How Safe is Exercise after a Heart Attack?
The AHA has estimated the risk of having a cardiac event when doing supervised exercise based cardiac rehabilitation at 1 event for every 80 000 hours the patients exercised in the studies, which is remarkably low. Although it is most likely safe to embark upon an unsupervised exercise program for many of those having had a heart attack, the guidelines recommend cardiac rehabilitation programs for patients that have had a heart attack or heart disease. In these programs, participants undergo evaluation, prescribed exercise, education and attention is paid to modifying risk factors for heart disease with exercise training done in a supervised environment.

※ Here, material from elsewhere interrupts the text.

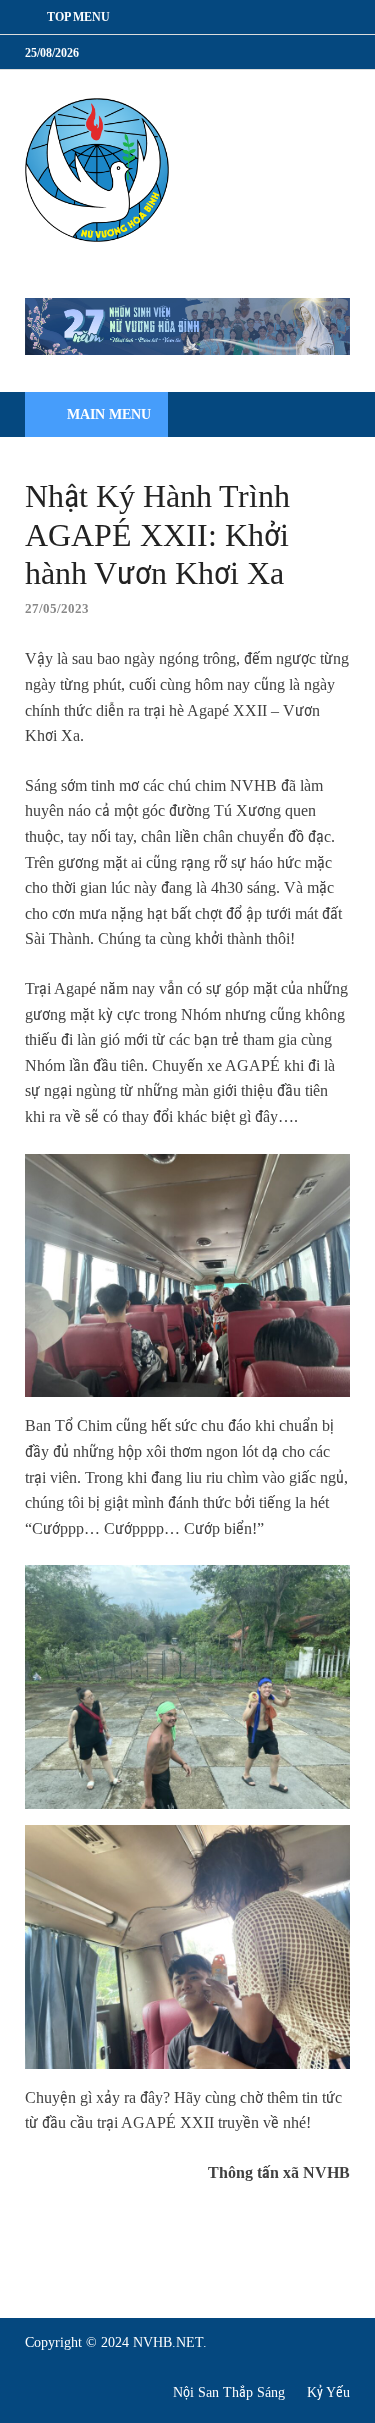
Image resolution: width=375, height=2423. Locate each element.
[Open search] (325, 415)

The programs are designed to limit not only the physical but also the psychological effects of heart disease. It’s been proven that these programs not only ease rehabilitation, but also enhance education and increase the chance of taking the correct medicines. In addition to aerobic training, resistance training is also incorporated usually beginning 2-4 weeks after the aerobic training is started. The benefits don’t stop there however, rehabilitation programs are associated with a lower risk of sudden death or repeat heart attack and can stabilize the disease process.
Which Exercises Are Safe After a Heart Attack?
It’s suggested that patients that are high risk should participate in a medically supervised program for 8-12 weeks at least. High-risk patients include those that have had multiple heart attacks, cardiac arrest, severe symptoms, low exercise capacity and those that have had stress tests showing significant areas of abnormality. This is the reason you often hear the phrase ‘see your Dr before initiating an exercise program’ its not just an easy way to remove liability, its actually a way to determine your risk and the setting in which you should exercise, i.e. supervised vs. unsupervised. If possible though, the monitored setting of cardiac rehab programs is preferred.
Many resources exist to guide people through just how to start their own exercise program and if you are a heart patient and aren’t active, you should strongly consider starting some form of physical activity. The fact is that those people that are the least active are those at the highest risk of dying and having other bad outcomes like heart attacks. Initiation of exercise has been shown to move people out of the lowest risk group and therefore improve chances of survival and a better outcome.
So YES – You should exercise after a heart attack – It could stop you having another!